The same report said that voters believe that violent crime is an important issue. It said that’s especially true for Blacks, older voters and conservatives.

But even with all the TV ads about blood running in the streets, the GOP was largely unsuccessful in ousting reformist prosecutors, the Death Penalty Information Center report said.

“Despite massive special interest campaign spending, election results at the state and local levels reflected continued public support for officials committed to criminal legal system reform — including policies that could significantly reduce the use of the death penalty,” the report said.

Robert Dunham, executive director of the center, said there’s a growing disconnect between 90s-style tough-on-crime ads and public attitudes about what should be done.

“The conventional wisdom is that support for capital punishment follows public perception of violent crime and that as murders rise, capital punishment should rise,” Dunham said in an interview Thursday.
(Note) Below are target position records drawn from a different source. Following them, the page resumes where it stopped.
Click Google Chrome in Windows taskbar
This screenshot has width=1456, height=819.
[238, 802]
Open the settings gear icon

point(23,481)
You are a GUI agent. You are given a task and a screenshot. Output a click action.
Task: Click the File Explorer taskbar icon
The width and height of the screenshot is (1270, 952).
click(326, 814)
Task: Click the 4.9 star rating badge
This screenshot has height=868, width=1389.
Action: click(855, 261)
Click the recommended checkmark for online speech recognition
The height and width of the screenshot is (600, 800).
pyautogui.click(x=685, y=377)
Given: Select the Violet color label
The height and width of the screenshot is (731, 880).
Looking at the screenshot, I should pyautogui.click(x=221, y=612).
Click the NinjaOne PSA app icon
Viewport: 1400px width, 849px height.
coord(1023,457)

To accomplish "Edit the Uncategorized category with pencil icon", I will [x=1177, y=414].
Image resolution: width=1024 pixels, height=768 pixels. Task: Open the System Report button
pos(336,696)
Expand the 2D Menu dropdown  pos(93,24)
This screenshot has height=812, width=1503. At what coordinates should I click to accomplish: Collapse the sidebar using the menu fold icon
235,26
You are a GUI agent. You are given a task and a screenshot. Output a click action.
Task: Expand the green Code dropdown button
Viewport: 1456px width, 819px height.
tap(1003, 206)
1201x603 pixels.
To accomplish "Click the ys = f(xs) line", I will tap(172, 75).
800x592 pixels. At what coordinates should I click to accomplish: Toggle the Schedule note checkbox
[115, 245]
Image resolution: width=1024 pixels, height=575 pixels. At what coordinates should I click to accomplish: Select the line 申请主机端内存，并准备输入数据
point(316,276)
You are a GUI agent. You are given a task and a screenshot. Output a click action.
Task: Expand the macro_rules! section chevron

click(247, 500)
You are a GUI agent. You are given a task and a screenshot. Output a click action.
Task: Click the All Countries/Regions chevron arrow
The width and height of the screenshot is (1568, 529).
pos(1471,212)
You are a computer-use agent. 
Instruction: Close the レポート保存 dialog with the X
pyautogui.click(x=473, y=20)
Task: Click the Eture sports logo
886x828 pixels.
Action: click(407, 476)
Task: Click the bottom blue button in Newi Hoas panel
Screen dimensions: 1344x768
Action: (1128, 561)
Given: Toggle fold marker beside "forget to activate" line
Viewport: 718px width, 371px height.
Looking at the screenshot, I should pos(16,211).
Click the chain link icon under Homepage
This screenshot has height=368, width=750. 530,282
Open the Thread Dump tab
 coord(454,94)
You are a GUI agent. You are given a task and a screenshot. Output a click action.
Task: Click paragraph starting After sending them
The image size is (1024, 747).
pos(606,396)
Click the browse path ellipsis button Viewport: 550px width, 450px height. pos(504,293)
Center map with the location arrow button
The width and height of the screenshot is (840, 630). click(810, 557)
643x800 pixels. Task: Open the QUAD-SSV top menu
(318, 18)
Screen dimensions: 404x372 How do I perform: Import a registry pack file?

That conventional wisdom seemed to be bolstered in June, when San Francisco voters removed reformist prosecutor Chesa Boudin over concerns about rising crime there. But by Nov. 8, a similar national backlash failed to materialize.

Consider:

  • In Shelby County, Tenn., voters ousted District Attorney Amy Weirich, a tough-on-crime prosecutor whose county had 13% of the state’s residents, but whose office won 33% of the death sentences, the Death Penalty Information Center report said. Memphis-area voters instead chose Steve Mulroy, a university professor and former federal civil rights attorney.
  • Oklahoma County has imposed more death sentences than any county with a population between 750,000 to 1 million in the past 50 years. Yet voters there elected Vicki Behenna, a former executive director of the Oklahoma Innocence Project, an organization dedicated to freeing the improperly incarcerated.
  • In California, proponents failed to get enough signatures to get a recall of District Attorney George Gascon on the ballot. Gascon is a progressive who won office in the wake of outrage over the 2021 police killing of George Floyd in Minneapolis.

Dunham, of the Death Penalty Information Center, said the GOP crime ads were intended, in part, to peel off Black voters. But the evidence instead seems to be that in the counties with the most murders, people want to see new, more pragmatic approaches to crime.

“The ads were aimed at persuading the Black community. They only persuaded the base,” he said, explaining that there is evidence that the ads did reinforce tough-on-crime views among rural voters.

However, most death-penalty prosecutions come out of urban jurisdictions. And because voters there seem to be supporting reformist prosecutors, it’s unlikely we’ll see a spike in death penalty cases any time in the near future, Dunham said.